═══ Reading text
About Sweet Potato Casserole

When it comes to winter festivities, nothing says holidays and side dishes quite like sweet potato casserole.

I especially love this version of the classic casserole, because the two layers – one being the creamy sweet potato and the other being the flavorful topping – are very defined. The sweet potato mixture is savory with only a touch of sweetness, while the topping is all pecans, sugar, and marshmallow goodness. It gives this casserole a good variety and different flavor profiles while you eat.

Plus, we all know that some people like their sweet potatoes sweet while others like them a little more savory. With this recipe, it’s easy for guests to scoop out the parts they like and leave the rest for someone else. The recipe is also easy to adjust to suit either (or both!) tastes as well.

What’s in sweet potato casserole?

In order to cook up this classic side dish, you’ll need to track down the following ingredients:

  • Sweet potatoes – The star of the show! Their tender texture, bright orange color, and semi-sweet flavor are what make this casserole so popular. But if you ever need a substitution for sweet potatoes, try using an equal portion of garnet potatoes (a type of red potato with a purple hue), pumpkin, butternut squash, or acorn squash.
  • Light brown sugar, salted butter, egg, maple syrup, salt, and vanilla – Classic cooking ingredients that give this casserole its trademark flavor and sweetness. In a pinch, you can substitute the maple syrup for an equal portion of pancake syrup or corn syrup.
  • Chopped pecans – Used for creating the crunchy topping. You can also substitute the pecans for other types of nuts (walnuts, peanuts, almonds, cashews, pistachios, macadamia nuts, brazil nuts, etc) or seeds (sunflower seeds, pumpkin seeds, etc). You could even use cornflakes or granola.
  • Mini marshmallows – The other key ingredient for the topping on this casserole. I found mini marshmallows to get the best coverage, but you could also use standard-sized marshmallows that have been roughly chopped.
══════
═══ Provided data
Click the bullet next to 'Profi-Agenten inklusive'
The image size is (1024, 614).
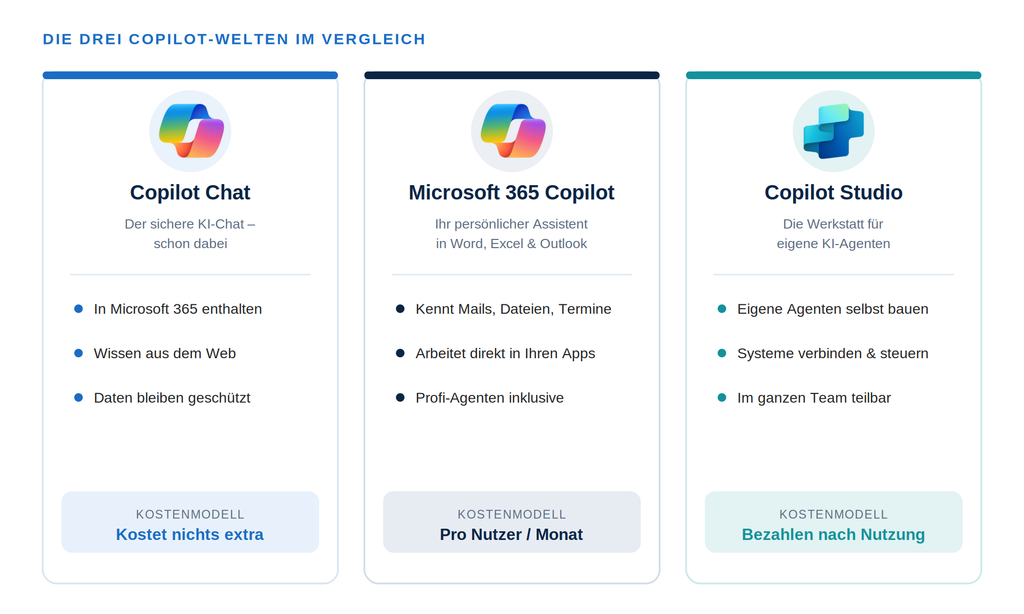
══════
# Written problem 1:
From the sweet potato casserole text, list every substitute it suggests for sweet potatoes.
# Written problem 2:
Pick up the sweet potato casserole text after its final sentence and carry it forward.

# Exercise response 1:
Garnet potatoes, pumpkin, butternut squash, acorn squash

# Exercise response 2:
Sweet potatoes vs yams

Although sometimes used interchangeably, there are quite a few differences between sweet potatoes and true yams that can impact your cooking. And notice I said “true yams”, as many American grocery stores add to the confusion by labeling some sweet potatoes “yams” despite the fact that true yams are nothing like sweet potatoes at all.

Confused? You and me both!

In short, this is the Cliff Notes version of what’s going on with these potatoes and how to tell them apart:

  • True yams – These are more like a russet sweet potato. They have white flesh with brown scaly skin and a dry, starchy taste. They’re typically grown outside of the United States, making them difficult to find in American grocery stores.
  • Sweet potatoes – A firm sweet potato with golden skin and light or purple flesh. This is the type of sweet potato that was originally grown in the United States.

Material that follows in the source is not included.